9 thoughts on “Song of the Week – Sock it to Me Baby, Mitch Ryder & the Detroit Wheels

  1. Mitch Ryder was a staple of the early Detroit rock scene, probably my favorite early rock scene of all; I’ve read at least two books about it. (Sounds kinda dopey on the readback, “I’m totally an expert! I read TWO BOOKS on the subject!!!”)

    It was such an eclectic mix of stuff, back when everyone was still figuring out what rock ‘n’ roll was. Kind of like early punk, which I actually witnessed, before the rules and regulations hit and “punk” ultimately became a way to dress your cutesy six-year-old kids for school.

    In no particular order, there was Mitch Ryder, Iggy and the Stooges, Alice Cooper, MC5, Bob Seger, Ted Nugent – even The Romantics (?!?!?) joined in a little later on. Surely I’m forgetting someone important who I don’t like that much. Also, there were plenty of bands who were almost as big as those above at the time in Detroit, but never cracked nationally and are now pretty much forgotten (The Frost comes to mind).

    Mitch Ryder like MC5? Ehh, maybe kinda sorta. Maybe like a non-threatening MC5. Although, to be fair, if you wanna read (at least TWO BOOKS!!!), you’ll find that Mitch Ryder and his band had some pretty damn threatening moments live on stage and in life. By the same token, “Back In The USA” is about as poppy and non-threatening as the MC5 could be presented, even though it’s my favorite album of theirs.

    “Sock It To Me Baby” would actually fit perfectly on “Back In The USA.”

      • It gets better and better. I’ve now realized I only read ONE BOOK!. So, I am officially the most fraudulent early Detroit rock scene expert ever.

        That ONE BOOK!!! is “Detroit Rock City” by Steve Miller (not THAT Steve Miller – I know I’ve mentioned this here before because I’ve used that line before). It’s an excellent, very easy-read, oral history. It goes a little off the rails toward the end with later bands I don’t care about, but while it’s on (most of the book) it’s top-notch.

        What I thought was the other book is actually just a decent bit of “Please Kill Me” by Legs McNeil, perhaps the best rock oral history of all-time.

        Both are readily available for painless prices on Amazon.

        (And, by the way, the “at least” part of “at least TWO BOOKS!!!” was just me exaggerating, I guess.)

        • It is a commonplace that reading two books on a subject makes you an expert, because the vast majority of people will not have read one.
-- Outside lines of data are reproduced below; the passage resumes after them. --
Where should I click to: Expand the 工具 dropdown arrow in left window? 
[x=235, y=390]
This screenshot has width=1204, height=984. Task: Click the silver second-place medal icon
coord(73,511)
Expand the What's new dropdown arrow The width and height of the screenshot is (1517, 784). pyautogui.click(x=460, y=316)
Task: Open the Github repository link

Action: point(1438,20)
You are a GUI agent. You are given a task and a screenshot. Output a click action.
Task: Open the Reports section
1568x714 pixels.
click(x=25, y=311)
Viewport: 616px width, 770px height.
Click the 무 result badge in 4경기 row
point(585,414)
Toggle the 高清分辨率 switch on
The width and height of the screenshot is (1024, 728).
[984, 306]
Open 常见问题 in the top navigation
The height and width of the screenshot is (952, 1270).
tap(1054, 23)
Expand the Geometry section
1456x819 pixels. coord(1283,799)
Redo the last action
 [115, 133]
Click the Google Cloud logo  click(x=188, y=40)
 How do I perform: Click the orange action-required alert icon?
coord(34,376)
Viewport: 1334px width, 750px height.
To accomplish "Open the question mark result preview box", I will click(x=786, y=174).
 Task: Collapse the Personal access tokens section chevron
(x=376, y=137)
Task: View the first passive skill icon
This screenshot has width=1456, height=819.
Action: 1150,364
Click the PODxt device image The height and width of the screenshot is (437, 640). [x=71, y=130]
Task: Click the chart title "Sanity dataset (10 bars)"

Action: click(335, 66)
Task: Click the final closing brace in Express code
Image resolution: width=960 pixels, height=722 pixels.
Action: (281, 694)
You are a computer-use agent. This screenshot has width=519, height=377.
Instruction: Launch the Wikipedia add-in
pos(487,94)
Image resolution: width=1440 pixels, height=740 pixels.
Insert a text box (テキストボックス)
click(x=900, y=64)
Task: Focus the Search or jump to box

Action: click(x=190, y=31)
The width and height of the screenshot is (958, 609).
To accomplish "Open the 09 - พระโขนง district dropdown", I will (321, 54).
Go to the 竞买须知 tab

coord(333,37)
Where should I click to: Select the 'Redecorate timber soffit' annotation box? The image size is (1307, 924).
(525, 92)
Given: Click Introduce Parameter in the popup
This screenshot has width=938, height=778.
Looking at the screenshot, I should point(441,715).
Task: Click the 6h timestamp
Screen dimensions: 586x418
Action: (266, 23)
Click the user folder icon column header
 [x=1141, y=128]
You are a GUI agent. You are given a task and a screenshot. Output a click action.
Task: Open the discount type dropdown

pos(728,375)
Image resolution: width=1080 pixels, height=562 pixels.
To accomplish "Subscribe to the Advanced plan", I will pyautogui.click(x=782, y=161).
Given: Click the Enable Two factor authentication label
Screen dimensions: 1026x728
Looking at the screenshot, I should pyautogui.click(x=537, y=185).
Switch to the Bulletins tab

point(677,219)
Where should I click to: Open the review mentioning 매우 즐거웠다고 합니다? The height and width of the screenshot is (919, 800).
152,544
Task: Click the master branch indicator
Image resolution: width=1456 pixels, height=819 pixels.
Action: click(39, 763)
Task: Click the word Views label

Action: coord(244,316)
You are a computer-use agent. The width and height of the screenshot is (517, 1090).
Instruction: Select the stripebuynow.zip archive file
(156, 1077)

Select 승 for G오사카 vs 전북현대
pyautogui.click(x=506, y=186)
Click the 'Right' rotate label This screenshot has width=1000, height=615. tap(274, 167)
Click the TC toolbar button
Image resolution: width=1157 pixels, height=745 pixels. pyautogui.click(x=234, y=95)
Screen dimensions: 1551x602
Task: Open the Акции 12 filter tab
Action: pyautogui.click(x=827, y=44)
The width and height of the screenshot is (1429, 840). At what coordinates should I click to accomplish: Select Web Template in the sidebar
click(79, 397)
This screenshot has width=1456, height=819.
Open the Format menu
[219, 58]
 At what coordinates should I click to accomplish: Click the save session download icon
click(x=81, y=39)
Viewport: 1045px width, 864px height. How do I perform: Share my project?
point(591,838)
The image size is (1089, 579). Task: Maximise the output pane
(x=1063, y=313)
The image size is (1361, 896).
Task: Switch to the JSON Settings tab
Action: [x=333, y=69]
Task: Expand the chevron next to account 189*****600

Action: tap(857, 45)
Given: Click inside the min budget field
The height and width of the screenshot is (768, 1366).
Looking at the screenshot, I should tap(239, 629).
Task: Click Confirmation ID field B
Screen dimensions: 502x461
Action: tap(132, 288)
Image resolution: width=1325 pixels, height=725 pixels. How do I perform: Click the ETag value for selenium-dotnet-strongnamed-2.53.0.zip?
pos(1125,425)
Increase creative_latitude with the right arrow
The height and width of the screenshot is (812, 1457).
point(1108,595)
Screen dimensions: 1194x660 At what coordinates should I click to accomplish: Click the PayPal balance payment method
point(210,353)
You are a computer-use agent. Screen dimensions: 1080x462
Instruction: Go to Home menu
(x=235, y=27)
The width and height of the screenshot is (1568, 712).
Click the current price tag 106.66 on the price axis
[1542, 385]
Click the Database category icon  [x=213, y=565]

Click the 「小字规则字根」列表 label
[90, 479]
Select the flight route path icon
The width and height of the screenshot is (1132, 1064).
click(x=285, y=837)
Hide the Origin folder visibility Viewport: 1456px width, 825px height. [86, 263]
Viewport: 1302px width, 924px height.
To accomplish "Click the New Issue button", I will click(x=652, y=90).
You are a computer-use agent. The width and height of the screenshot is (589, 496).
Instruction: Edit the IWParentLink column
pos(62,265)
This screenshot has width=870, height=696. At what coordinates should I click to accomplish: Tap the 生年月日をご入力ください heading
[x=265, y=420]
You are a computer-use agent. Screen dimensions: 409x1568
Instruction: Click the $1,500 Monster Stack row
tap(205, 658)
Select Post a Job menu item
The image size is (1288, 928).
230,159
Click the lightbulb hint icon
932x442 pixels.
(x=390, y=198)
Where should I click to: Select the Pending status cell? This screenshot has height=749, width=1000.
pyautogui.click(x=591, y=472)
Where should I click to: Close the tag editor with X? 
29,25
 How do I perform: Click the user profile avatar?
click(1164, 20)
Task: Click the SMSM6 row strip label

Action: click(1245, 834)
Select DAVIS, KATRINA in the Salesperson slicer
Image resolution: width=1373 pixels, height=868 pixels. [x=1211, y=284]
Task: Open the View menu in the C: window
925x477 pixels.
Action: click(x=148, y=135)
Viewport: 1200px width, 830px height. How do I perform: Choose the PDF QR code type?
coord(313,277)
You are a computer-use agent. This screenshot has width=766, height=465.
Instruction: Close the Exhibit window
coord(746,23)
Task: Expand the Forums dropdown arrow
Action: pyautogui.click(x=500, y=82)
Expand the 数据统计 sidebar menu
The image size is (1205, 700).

          This song sounds great, but it always seemed to me like a cop of the Atlantic sound, and was always diminished because of that, though if you were at a party you would not care one wit.

          And Tom is right about those guitars and the MC5. That’s a connection in energy.

          Winona Laura Horowitz and Bill Levine. Ryders in the storm.

  2. Absolute killer tune. The guitar is by Jim McCarty, who was later in Cactus, a pretty good band in the Heavy Blues style of the late 60s-early 70s.

    The oldest use of “sock it to me” is actually “sock it to them,” and is from 1866 in a book about the Civil War: “Now then, tell General Emory if they attack him again to go after them, and to follow them up, and to sock it to them, and to give them the devil”.

    Here’s some Cactus. Not as good as Sock it to Me:

    • One of the best things about the 1960s was that anybody could grab anything that worked and run with it. The cross-fertilization worked both ways too – Motown, Dionne Warwick and a lot of Jackie Wilson all did takes on “white” pop, to the enrichment of all. I don’t think I even knew that Mitch & the boys were white at the time. And of course many of the Atlantic/Stax musicians were white. Right, we were 12 year-old’s at parties and we didn’t care one wit. And that guitar sounded like nothing else, just a boss riff that had us air-guitaring.

      And the MC5 connection is not just energy but soul music. Check out Wayne’s moves, he’s doing James Brown – but not an imitation, more inspiration for his own thing.

  3. Wasn’t Cactus an offshoot of Vanilla Fudge? Whom I saw with Hendrix and the Rascals in 1969.

    Ryder was totally great, as was his band. way ahead of their time…great choice.